═════ Material shown

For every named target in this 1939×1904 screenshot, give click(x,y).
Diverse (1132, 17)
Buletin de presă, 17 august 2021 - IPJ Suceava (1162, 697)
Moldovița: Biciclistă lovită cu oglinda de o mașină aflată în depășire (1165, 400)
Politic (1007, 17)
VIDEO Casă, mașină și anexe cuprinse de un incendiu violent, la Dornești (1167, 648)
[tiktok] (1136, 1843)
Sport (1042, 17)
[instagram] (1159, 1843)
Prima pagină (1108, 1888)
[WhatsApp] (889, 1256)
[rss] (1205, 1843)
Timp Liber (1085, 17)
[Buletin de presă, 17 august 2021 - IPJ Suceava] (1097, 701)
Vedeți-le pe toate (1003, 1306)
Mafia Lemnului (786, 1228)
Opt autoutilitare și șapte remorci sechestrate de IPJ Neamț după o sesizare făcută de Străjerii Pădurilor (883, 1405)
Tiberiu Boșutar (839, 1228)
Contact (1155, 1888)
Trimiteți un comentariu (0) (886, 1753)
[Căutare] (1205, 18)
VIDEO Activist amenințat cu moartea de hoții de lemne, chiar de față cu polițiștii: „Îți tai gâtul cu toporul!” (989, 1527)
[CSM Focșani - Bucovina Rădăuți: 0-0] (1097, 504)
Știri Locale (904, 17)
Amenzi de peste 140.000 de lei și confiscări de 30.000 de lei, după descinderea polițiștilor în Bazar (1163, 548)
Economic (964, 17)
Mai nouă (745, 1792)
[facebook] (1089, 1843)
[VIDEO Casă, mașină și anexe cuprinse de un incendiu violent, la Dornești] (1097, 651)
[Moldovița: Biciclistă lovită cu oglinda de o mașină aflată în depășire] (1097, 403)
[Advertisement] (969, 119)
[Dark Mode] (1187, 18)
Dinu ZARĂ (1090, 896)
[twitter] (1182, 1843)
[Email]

══════════

Description of the task |
Both the line containing "[tiktok] (1136, 1843)" and the line containing "Opt autoutilitare și" belong in the answer. Print them and every line above that falls between them exactly, and no others.

Solved exercise |
[tiktok] (1136, 1843)
Sport (1042, 17)
[instagram] (1159, 1843)
Prima pagină (1108, 1888)
[WhatsApp] (889, 1256)
[rss] (1205, 1843)
Timp Liber (1085, 17)
[Buletin de presă, 17 august 2021 - IPJ Suceava] (1097, 701)
Vedeți-le pe toate (1003, 1306)
Mafia Lemnului (786, 1228)
Opt autoutilitare și șapte remorci sechestrate de IPJ Neamț după o sesizare făcută de Străjerii Pădurilor (883, 1405)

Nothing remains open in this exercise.